*The records*.

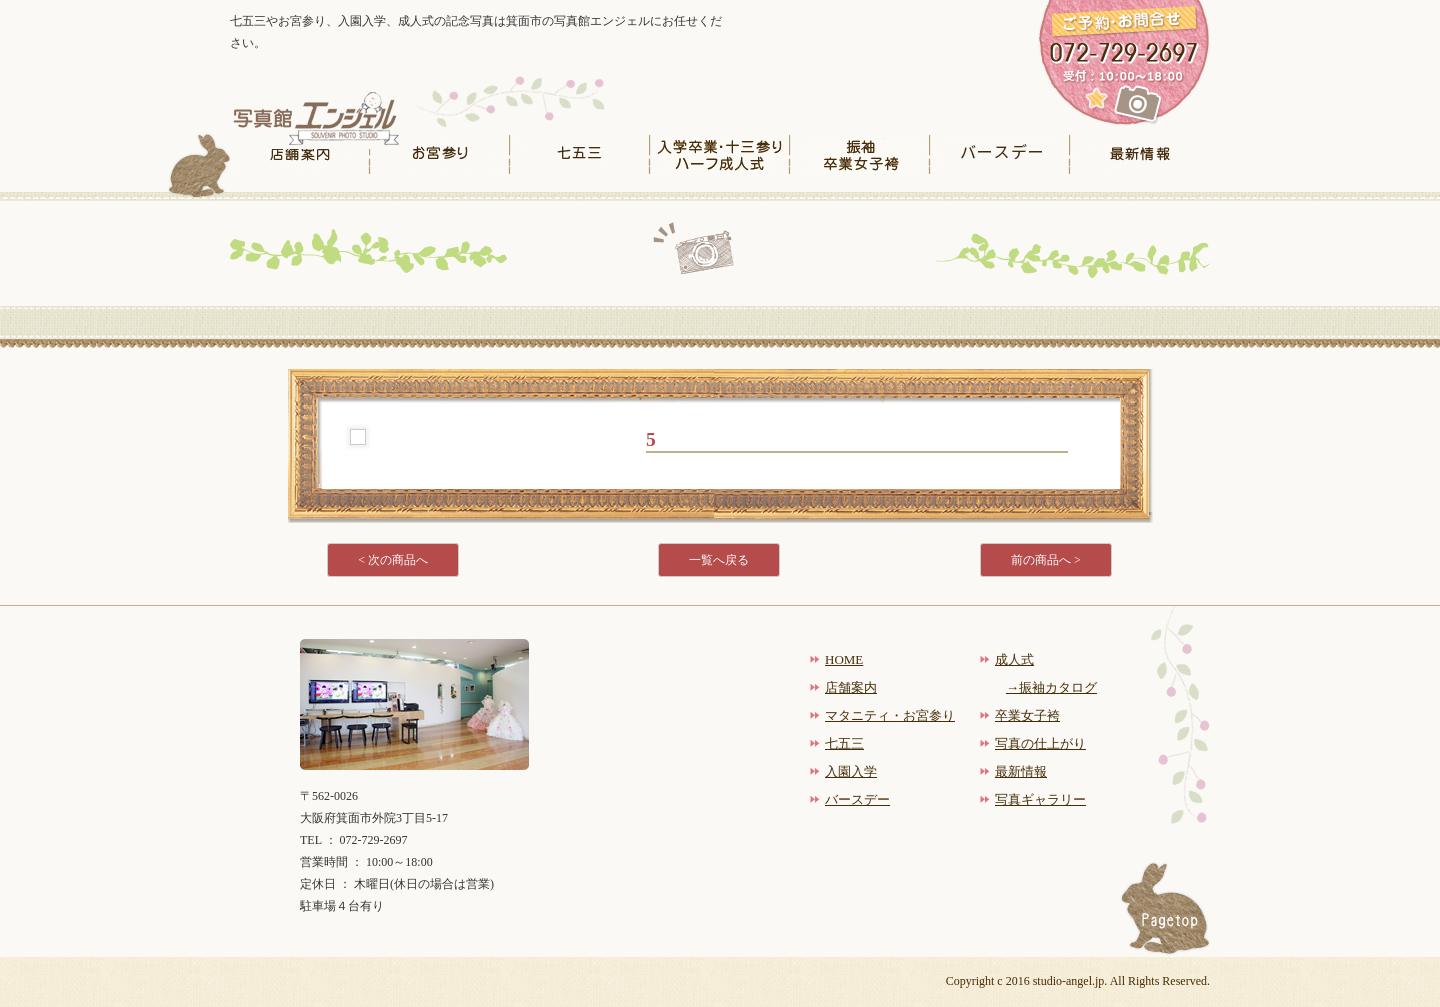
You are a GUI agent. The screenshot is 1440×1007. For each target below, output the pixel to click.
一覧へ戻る (719, 560)
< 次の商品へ (393, 560)
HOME (844, 659)
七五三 (580, 154)
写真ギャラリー (1040, 799)
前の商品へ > (1046, 560)
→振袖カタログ (1051, 687)
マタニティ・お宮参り (890, 715)
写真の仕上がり (1040, 743)
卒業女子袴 (1027, 715)
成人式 (1014, 659)
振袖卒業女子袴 (860, 154)
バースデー (1000, 154)
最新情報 (1140, 154)
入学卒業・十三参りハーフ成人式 (720, 154)
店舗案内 (300, 154)
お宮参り (440, 154)
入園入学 (851, 771)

*To be done*. Reproduce the data above verbatim, line by line, and leave out the picture.

*Answer to this task*.
You are a GUI agent. The screenshot is 1440×1007. For each target below, output the pixel to click.
一覧へ戻る (719, 560)
< 次の商品へ (393, 560)
HOME (844, 659)
七五三 (580, 154)
写真ギャラリー (1040, 799)
前の商品へ > (1046, 560)
→振袖カタログ (1051, 687)
マタニティ・お宮参り (890, 715)
写真の仕上がり (1040, 743)
卒業女子袴 (1027, 715)
成人式 (1014, 659)
振袖卒業女子袴 (860, 154)
バースデー (1000, 154)
最新情報 (1140, 154)
入学卒業・十三参りハーフ成人式 (720, 154)
店舗案内 (300, 154)
お宮参り (440, 154)
入園入学 (851, 771)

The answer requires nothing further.